Wednesday, December 11, 2013

Viola (December 13th and 15th at the Cleveland Museum of Art Morley Lecture Hall)

[VIOLA screens Friday December 13th at 7:45 pm and Sunday December 15th at 2:45 pm at the Cleveland Museum of Art Morley Lecture Hall.]

Review by Charles Cassady, Jr.

Recently Bob Ignizio, founder of the Cleveland Movie Blog, and myself nearly came to violent blows over who would write the review of the latest Alain Resnais feature YOU AIN'T SEEN NOTHING YET, in which a bunch of illustrious French thespians, playing themselves, watch a filmed play in which they've all previously played, and the narrative becomes their alternate version(s) of the play-within-the-play.
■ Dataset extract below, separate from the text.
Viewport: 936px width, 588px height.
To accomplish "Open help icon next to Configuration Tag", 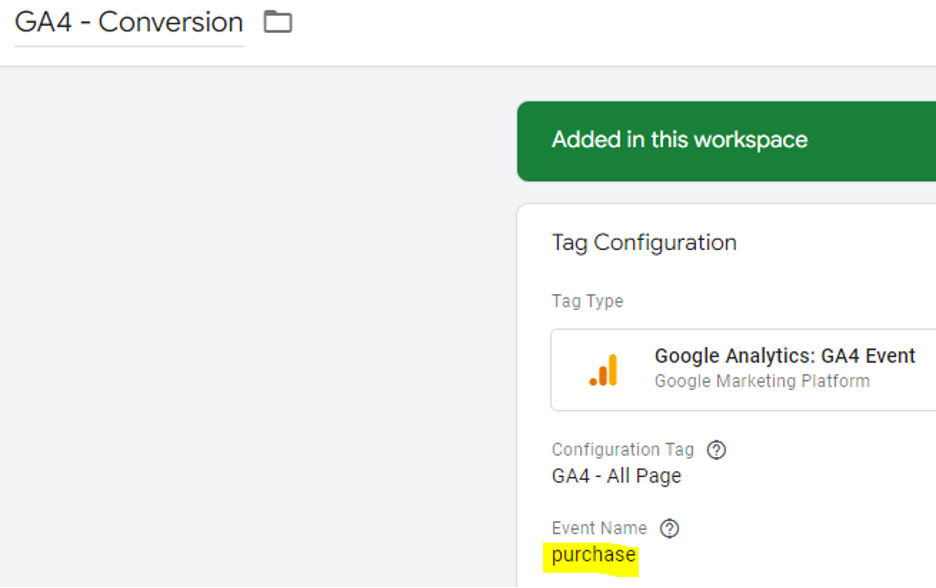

Mr. Ignizio got to do that one, but threw me the Argentinian film VIOLA instead. It's mildly similar, being about actors in a play who can't help but take the play home, where they play out the play, incorporating it into the play-by-play of their everyday lives. Players and their plays. Know what? I'm reminded why I got sick of plays.

VIOLA is a 2012 picture of unusually brief length and a casual plotline that reminds me of those "Dogme95" digital-video movies that were all the rage a dozen years or so, except this one seems to have used a tripod and professional lighting. The title character is a mousy girl who works with her boyfriend in a lucrative internet-piracy-on-demand business called Metropolis; he downloads movies and music, while she delivers to customers. By chance, Viola's routine puts her into the company of an all-female acting troupe, whose current project is an amalgam of seven different Shakespeare plays. To stay in practice, the girls typically throw Shakespeare lines (all from Twelfth Night, I gather) at each other in their private lives.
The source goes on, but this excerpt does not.